Thanos Rule {{$labels.job}} has {{$value | humanize}}% of failing DNS queries for query endpoints.

Alert Rule

alert: ThanosRuleQueryHighDNSFailures
annotations:
  description: |-
    Thanos Rule {{$labels.job}} has {{$value | humanize}}% of failing DNS queries for query endpoints.
      VALUE = {{ $value }}
      LABELS = {{ $labels }}    
  runbook: https://srerun.github.io/prometheus-alerts/runbooks/thanos-ruler/thanosrulequeryhighdnsfailures/
  summary: Thanos Rule Query High D N S Failures (instance {{ $labels.instance }})
expr: (sum by (job, instance) (rate(thanos_rule_query_apis_dns_failures_total{job=~&#34;.*thanos-rule.*&#34;}[5m]))
  / sum by (job, instance) (rate(thanos_rule_query_apis_dns_lookups_total{job=~&#34;.*thanos-rule.*&#34;}[5m]))
  * 100 &gt; 1)
for: 15m
labels:
  severity: warning

Meaning #

The ThanosRuleQueryHighDNSFailures alert is triggered when the percentage of failed DNS queries for Thanos Rule query endpoints exceeds 1% over a 5-minute period.
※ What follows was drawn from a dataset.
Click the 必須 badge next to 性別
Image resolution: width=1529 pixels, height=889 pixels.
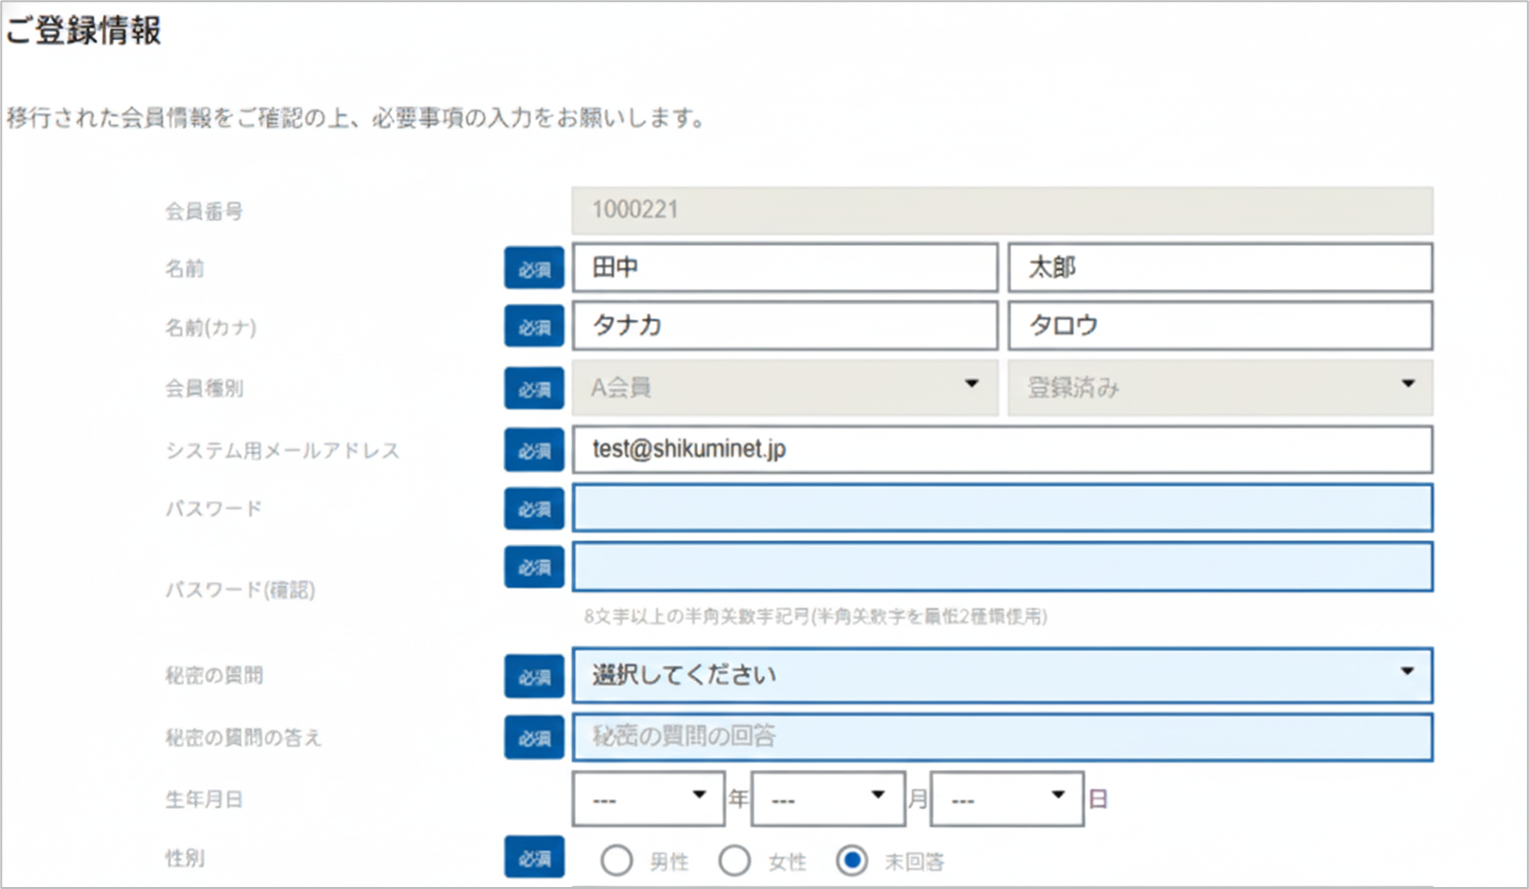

This indicates that there may be issues with DNS resolution or connectivity to the query endpoints, which can impact the availability and performance of Thanos Rule.

Impact #

Failed DNS queries can lead to:

Delays or failures in querying rules, causing issues with alerting and notification systems
Increased latency and errors in Thanos Rule, potentially impacting downstream systems
Difficulty in troubleshooting issues due to incomplete or missing data

If left unchecked, high DNS failure rates can lead to a cascading failure of the entire monitoring and alerting system.

Diagnosis #

To diagnose the issue, follow these steps:

Check the Thanos Rule logs for errors related to DNS resolution or query endpoint connectivity.
Verify that the DNS servers are functioning correctly and reachable from the Thanos Rule instances.
Investigate any recent changes to the network configuration, DNS setup, or query endpoint URLs.
Check the system resources (e.g., CPU, memory, and disk space) to ensure they are within acceptable limits.
Review the Thanos Rule configuration to ensure it is correct and up-to-date.

Mitigation #

To mitigate the issue, follow these steps:

Check and update the DNS server configuration to ensure it is correct and reachable.
Verify that the query endpoint URLs are correct and reachable.
Implement retry mechanisms or circuit breakers to handle temporary DNS failures.
Consider implementing a DNS cache or proxy to reduce the load on the DNS servers.
Review and optimize the Thanos Rule configuration to reduce the load on the system resources.

Remember to investigate and address any underlying causes of the DNS failures to prevent future occurrences.